## Material provided
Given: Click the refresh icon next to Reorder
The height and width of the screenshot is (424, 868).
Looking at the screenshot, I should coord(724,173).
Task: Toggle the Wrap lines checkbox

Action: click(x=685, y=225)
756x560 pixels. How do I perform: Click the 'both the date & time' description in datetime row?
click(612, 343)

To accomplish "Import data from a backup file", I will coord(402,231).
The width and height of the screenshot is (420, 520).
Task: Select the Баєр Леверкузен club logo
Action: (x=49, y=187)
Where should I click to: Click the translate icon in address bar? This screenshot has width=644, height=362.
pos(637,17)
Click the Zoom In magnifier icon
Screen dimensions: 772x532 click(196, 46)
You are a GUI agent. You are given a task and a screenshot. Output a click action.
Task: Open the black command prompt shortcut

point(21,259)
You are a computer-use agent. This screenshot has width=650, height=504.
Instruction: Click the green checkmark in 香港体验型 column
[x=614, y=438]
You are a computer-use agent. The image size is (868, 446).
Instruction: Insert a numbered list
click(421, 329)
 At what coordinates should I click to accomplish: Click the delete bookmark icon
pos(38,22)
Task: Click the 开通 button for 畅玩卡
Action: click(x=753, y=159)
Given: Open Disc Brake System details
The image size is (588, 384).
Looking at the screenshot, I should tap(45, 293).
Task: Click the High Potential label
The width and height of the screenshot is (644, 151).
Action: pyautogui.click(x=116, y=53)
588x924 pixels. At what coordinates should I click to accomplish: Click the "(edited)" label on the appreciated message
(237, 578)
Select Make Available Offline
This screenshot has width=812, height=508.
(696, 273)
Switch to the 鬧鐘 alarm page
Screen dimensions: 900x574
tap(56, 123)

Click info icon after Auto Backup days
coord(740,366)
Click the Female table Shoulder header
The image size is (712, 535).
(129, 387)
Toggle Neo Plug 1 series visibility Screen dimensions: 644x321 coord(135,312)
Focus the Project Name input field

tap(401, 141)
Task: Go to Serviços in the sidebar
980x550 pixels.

## Exercise
For each record above, write it out again exactly.

## Result for this exercise
Given: Click the refresh icon next to Reorder
The height and width of the screenshot is (424, 868).
Looking at the screenshot, I should coord(724,173).
Task: Toggle the Wrap lines checkbox

Action: click(x=685, y=225)
756x560 pixels. How do I perform: Click the 'both the date & time' description in datetime row?
click(612, 343)

To accomplish "Import data from a backup file", I will coord(402,231).
The width and height of the screenshot is (420, 520).
Task: Select the Баєр Леверкузен club logo
Action: (x=49, y=187)
Where should I click to: Click the translate icon in address bar? This screenshot has width=644, height=362.
pos(637,17)
Click the Zoom In magnifier icon
Screen dimensions: 772x532 click(196, 46)
You are a GUI agent. You are given a task and a screenshot. Output a click action.
Task: Open the black command prompt shortcut

point(21,259)
You are a computer-use agent. This screenshot has width=650, height=504.
Instruction: Click the green checkmark in 香港体验型 column
[x=614, y=438]
You are a computer-use agent. The image size is (868, 446).
Instruction: Insert a numbered list
click(421, 329)
 At what coordinates should I click to accomplish: Click the delete bookmark icon
pos(38,22)
Task: Click the 开通 button for 畅玩卡
Action: click(x=753, y=159)
Given: Open Disc Brake System details
The image size is (588, 384).
Looking at the screenshot, I should tap(45, 293).
Task: Click the High Potential label
The width and height of the screenshot is (644, 151).
Action: pyautogui.click(x=116, y=53)
588x924 pixels. At what coordinates should I click to accomplish: Click the "(edited)" label on the appreciated message
(237, 578)
Select Make Available Offline
This screenshot has width=812, height=508.
(696, 273)
Switch to the 鬧鐘 alarm page
Screen dimensions: 900x574
tap(56, 123)

Click info icon after Auto Backup days
coord(740,366)
Click the Female table Shoulder header
The image size is (712, 535).
(129, 387)
Toggle Neo Plug 1 series visibility Screen dimensions: 644x321 coord(135,312)
Focus the Project Name input field

tap(401, 141)
Task: Go to Serviços in the sidebar
980x550 pixels.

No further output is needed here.